_Document passage_
[Start of section]

Advertisement

From child labourer to Oscar hopeful, the extraordinary life of PS Vinothraj

As a child labourer working in the flower markets of Madurai, there was nothing more exciting for PS Vinothraj than when the film crews would descend. He would put down his sacks of petals and look up in awe at the camera operators who sat atop cranes to get dramatic sweeping shots. It was, to his nine-year-old mind, intoxicating. “I knew that’s what I wanted to do with my life,” he said. “My passion for cinema was born in that flower market.”

The odds were stacked heavily against him. Vinothraj was born into a poverty-stricken family of daily wage labourers in Tamil Nadu. He left school, aged nine, to support his family after his father died and by 14 was working in the sweatshops of Tiruppur.

[End of section]

_Task instructions_
List every place name mentioned in the article about PS Vinothraj. The data that comes next is separate material and has no connection to the article about PS Vinothraj.

_Supplied material_

[Start of section]

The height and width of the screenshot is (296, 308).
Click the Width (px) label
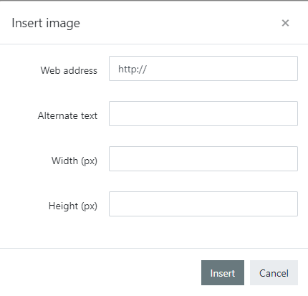(74, 161)
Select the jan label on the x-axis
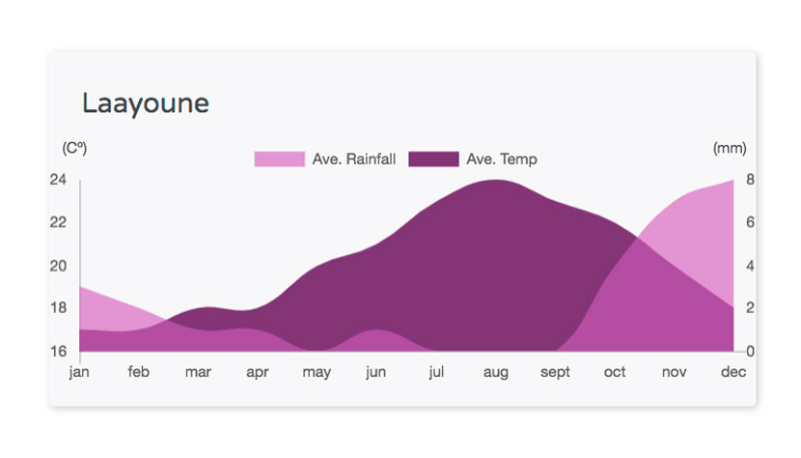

[End of section]

_Result_
Madurai, Tamil Nadu, Tiruppur